(Item-finding data)
= = = = = = =
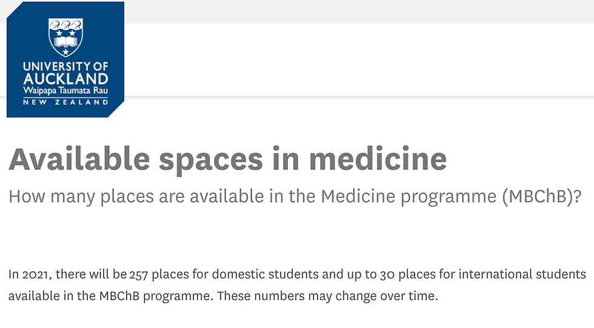Click 'MBChB programme' in the second paragraph line
Image resolution: width=594 pixels, height=328 pixels.
155,296
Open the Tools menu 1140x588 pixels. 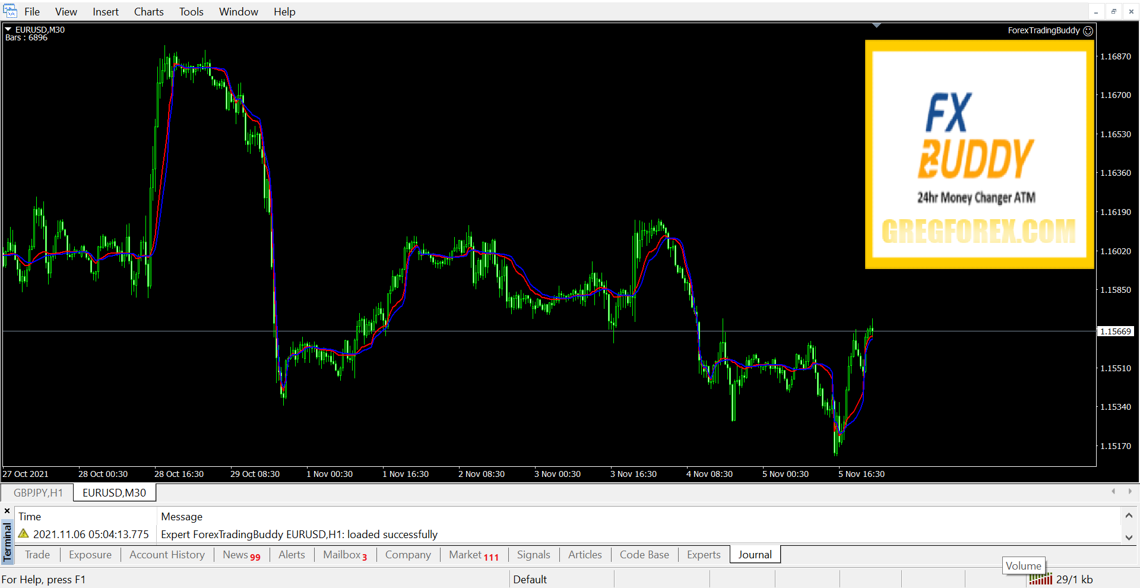(191, 12)
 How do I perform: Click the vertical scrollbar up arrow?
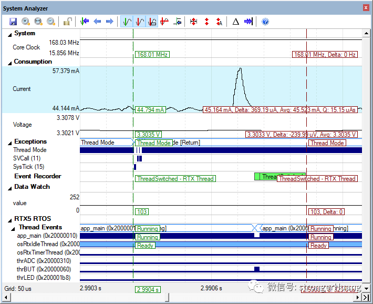[x=366, y=33]
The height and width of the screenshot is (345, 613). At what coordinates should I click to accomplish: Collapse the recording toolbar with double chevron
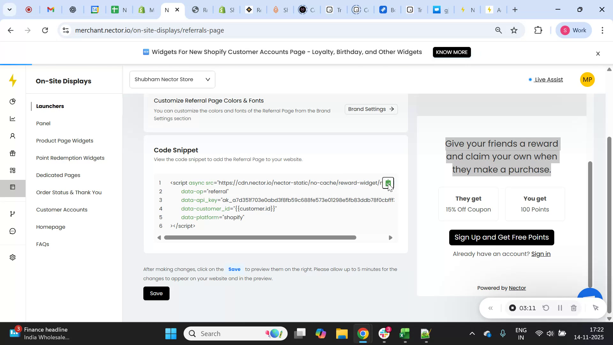[x=491, y=308]
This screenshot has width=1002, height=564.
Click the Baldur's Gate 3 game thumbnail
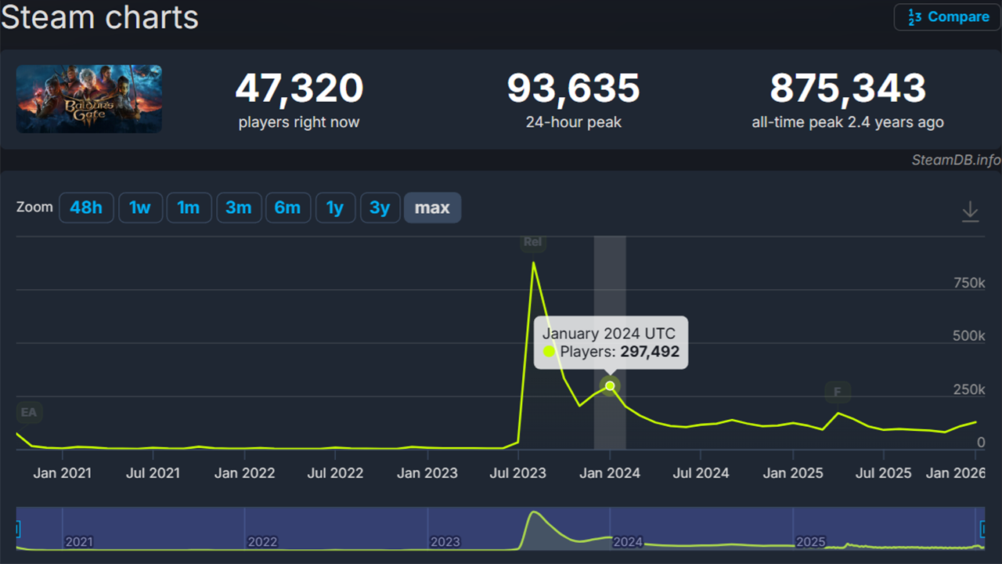pos(89,99)
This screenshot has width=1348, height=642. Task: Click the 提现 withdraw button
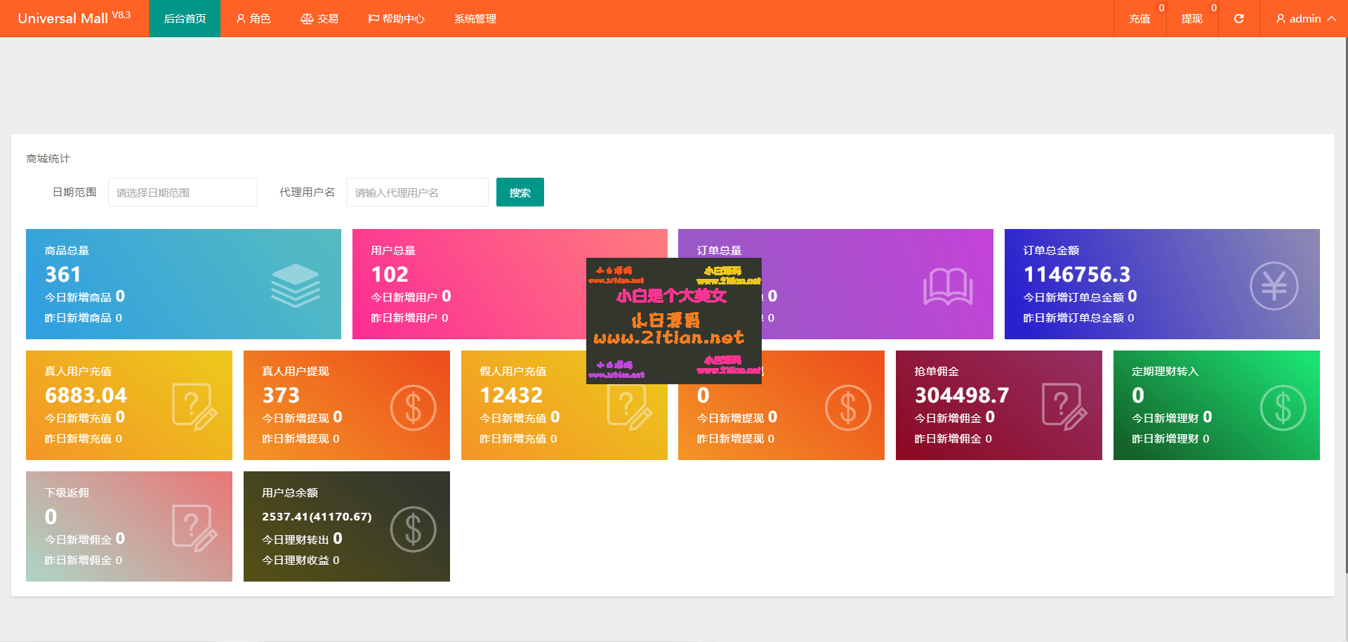click(x=1191, y=19)
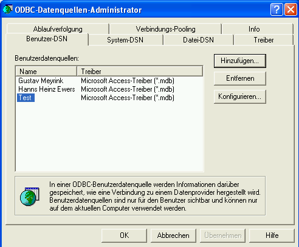Open the Verbindungs-Pooling tab
The image size is (299, 247).
[x=165, y=29]
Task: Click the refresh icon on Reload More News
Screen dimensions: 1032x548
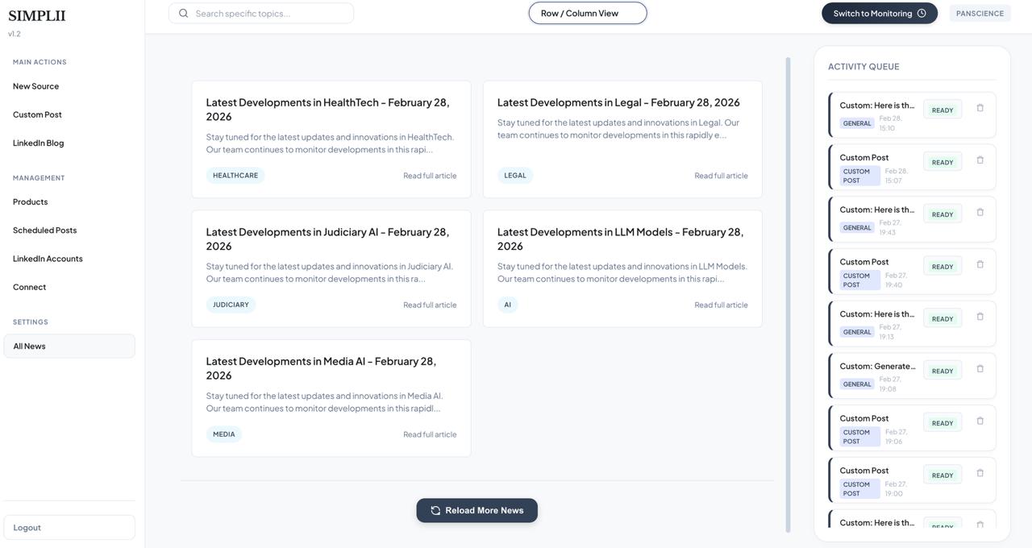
= = = = = = =
**TASK DESCRIPTION:**
Lay out the data from the line containing "This screenshot has width=1002, height=564." through the end of the data as a Markdown table with the columns Row and Line, one row per line and blank lines omitted. Leave out the pictures.

**FULL RESPONSE:**
| Row | Line |
|---|---|
| 1 | This screenshot has width=1002, height=564. |
| 2 | Click the Baldur's Gate 3 game thumbnail |
| 3 | pos(89,99) |
| 4 | This screenshot has width=1348, height=642. Task: Click the 提现 withdraw button |
| 5 | click(x=1191, y=19) |
| 6 | Open the Verbindungs-Pooling tab |
| 7 | The image size is (299, 247). |
| 8 | [x=165, y=29] |
| 9 | Task: Click the refresh icon on Reload More News |
| 10 | Screen dimensions: 1032x548 |